#### Text excerpt
○ ○ ○

I confronted him with the voicemails and emails. He did not try to deny it or gaslight me. I told him if we had a chance in hell he could never speak to her again. I told him I would have full access to all his emails, voicemails and texts. He immediately agreed and never spoke to her again. He seemed remorseful. 14 years and 2 kids later we are still married. Nothing similar has happened again (that I know of) but obviously I still think about it sometimes.
Anonymous
Anonymous wrote:We survived an emotional (I think) affair. It was early in our marriage, prekids.

I confronted him with the voicemails and emails. He did not try to deny it or gaslight me. I told him if we had a chance in hell he could never speak to her again. I told him I would have full access to all his emails, voicemails and texts. He immediately agreed and never spoke to her again. He seemed remorseful. 14 years and 2 kids later we are still married. Nothing similar has happened again (that I know of) but obviously I still think about it sometimes.


Do you get angry when you think about it? Do you let him know when it’s on your mind?
Anonymous
My marriage survived (my) infidelity, 7 years ago. Husband trusts me fully. Unfortunately, I feel like his love for me never really returned. I've been waiting and I've finally accepted this year that its not happening. My husband likes me as well as any random person on the street. He is kind and treats me with respect. But if I died tomorrow, it would be a mild inconvenience to him, nothing more. If I knew it would be like this, I would have left. We never went to counseling (he wasn't interested). Both partners have to work to build a new, better marriage after an affair. If it doesn't look like that is going to happen, just leave.

○ ○ ○

#### Extracted records

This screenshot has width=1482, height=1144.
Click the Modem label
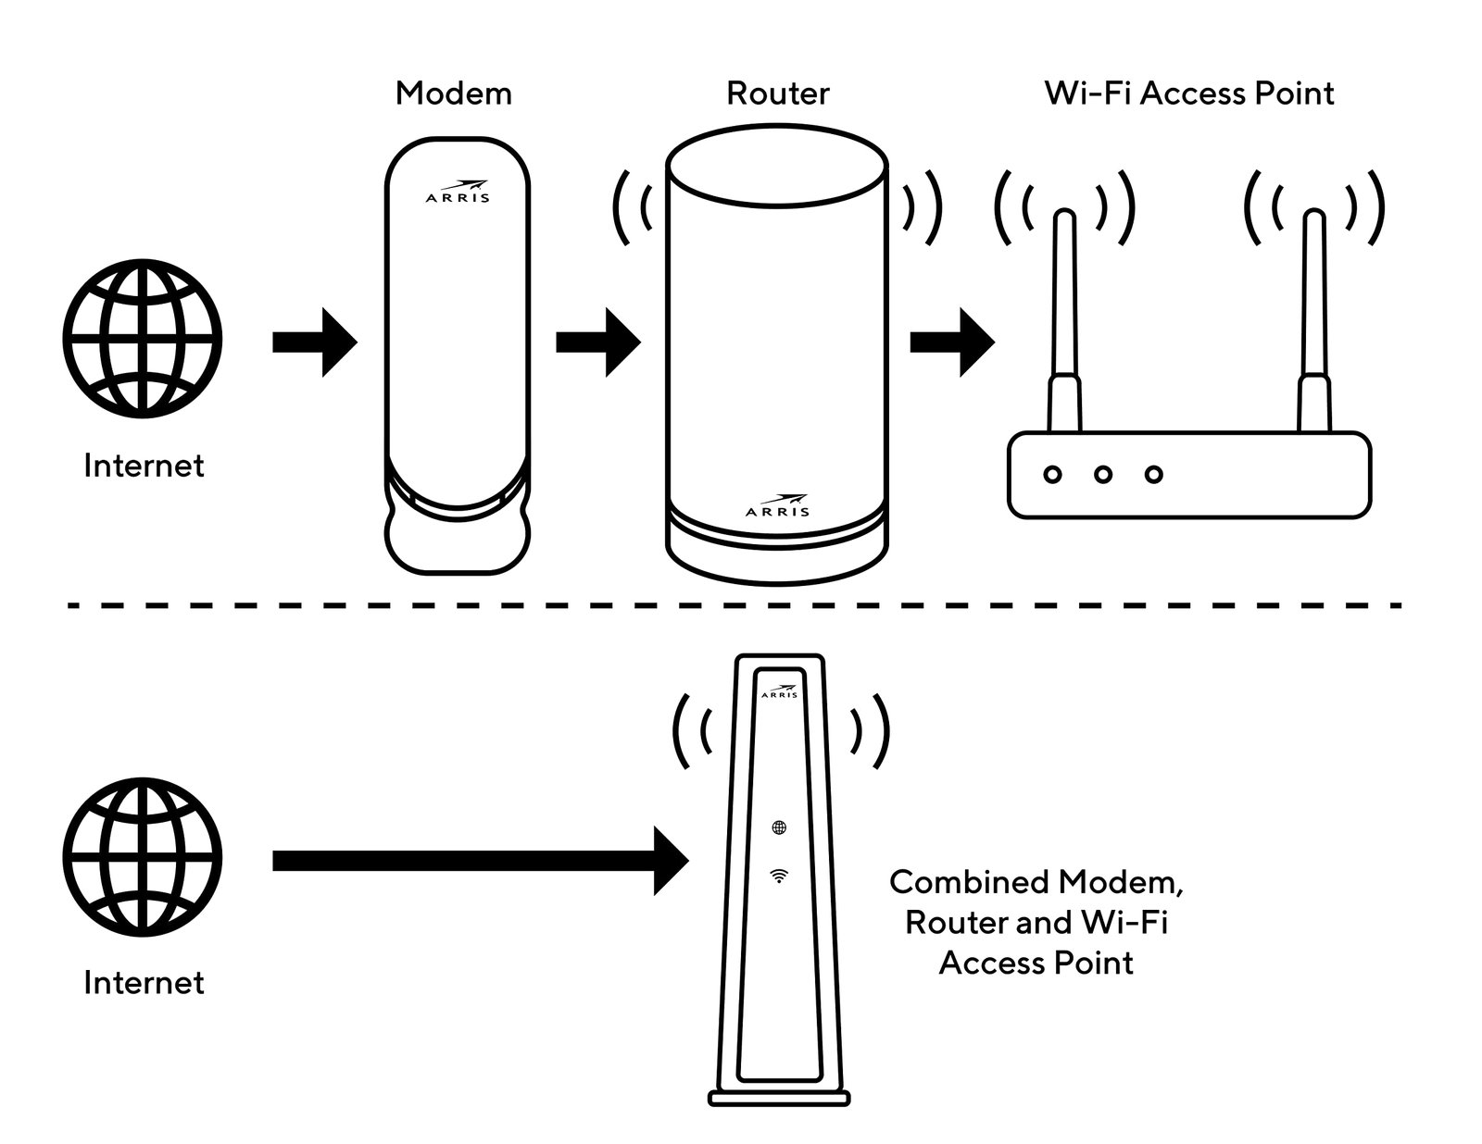tap(453, 93)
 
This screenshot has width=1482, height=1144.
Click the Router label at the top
tap(777, 93)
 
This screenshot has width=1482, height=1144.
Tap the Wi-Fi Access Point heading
tap(1188, 93)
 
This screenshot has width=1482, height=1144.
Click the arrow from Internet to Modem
tap(314, 342)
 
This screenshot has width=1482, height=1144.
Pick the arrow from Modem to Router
tap(597, 342)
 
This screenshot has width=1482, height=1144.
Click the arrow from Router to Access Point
tap(951, 342)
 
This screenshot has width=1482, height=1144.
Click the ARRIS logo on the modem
tap(458, 192)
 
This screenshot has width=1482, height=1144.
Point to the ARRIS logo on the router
tap(777, 506)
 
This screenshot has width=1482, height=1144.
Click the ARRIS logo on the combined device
tap(778, 692)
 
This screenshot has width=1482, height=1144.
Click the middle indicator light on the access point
tap(1102, 475)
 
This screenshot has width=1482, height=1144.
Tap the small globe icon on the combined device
tap(779, 827)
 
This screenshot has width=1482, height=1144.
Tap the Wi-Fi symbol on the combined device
tap(779, 876)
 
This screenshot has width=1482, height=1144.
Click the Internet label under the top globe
tap(143, 466)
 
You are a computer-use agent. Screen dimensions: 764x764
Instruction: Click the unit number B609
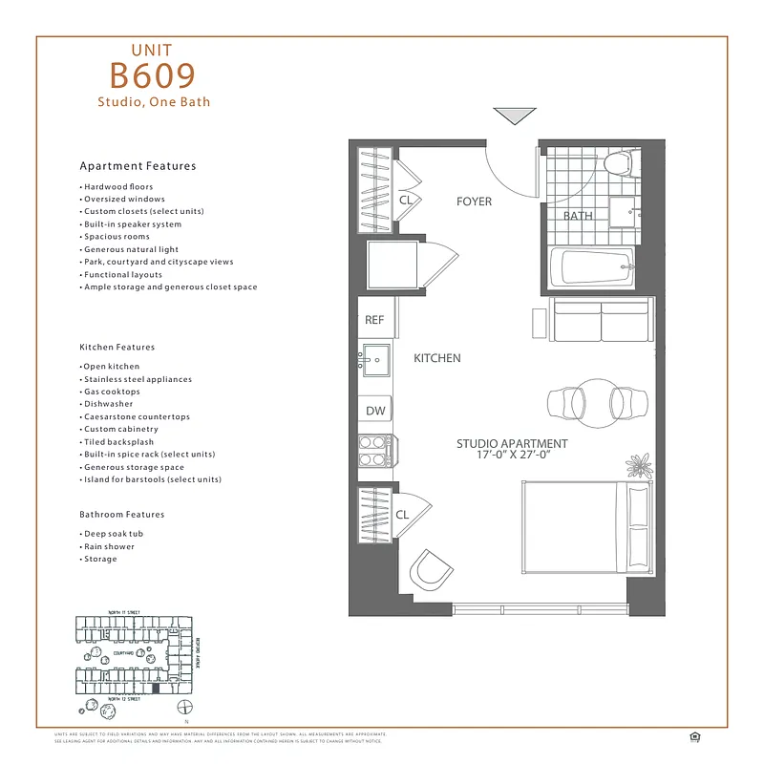coord(153,75)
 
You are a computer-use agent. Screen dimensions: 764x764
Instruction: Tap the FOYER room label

○ ○ ○

#### Direction A
Could you quote the stretch of the affair discussion from "Do you get angry" through "happen, just leave."?
#### Direction B
Would you print the stretch of the records from their start through the line containing "tap(1188, 93)", leaving the pictures out?

#### Written response A
Do you get angry when you think about it? Do you let him know when it’s on your mind?
Anonymous
My marriage survived (my) infidelity, 7 years ago. Husband trusts me fully. Unfortunately, I feel like his love for me never really returned. I've been waiting and I've finally accepted this year that its not happening. My husband likes me as well as any random person on the street. He is kind and treats me with respect. But if I died tomorrow, it would be a mild inconvenience to him, nothing more. If I knew it would be like this, I would have left. We never went to counseling (he wasn't interested). Both partners have to work to build a new, better marriage after an affair. If it doesn't look like that is going to happen, just leave.

#### Written response B
This screenshot has width=1482, height=1144.
Click the Modem label
tap(453, 93)
 
This screenshot has width=1482, height=1144.
Click the Router label at the top
tap(777, 93)
 
This screenshot has width=1482, height=1144.
Tap the Wi-Fi Access Point heading
tap(1188, 93)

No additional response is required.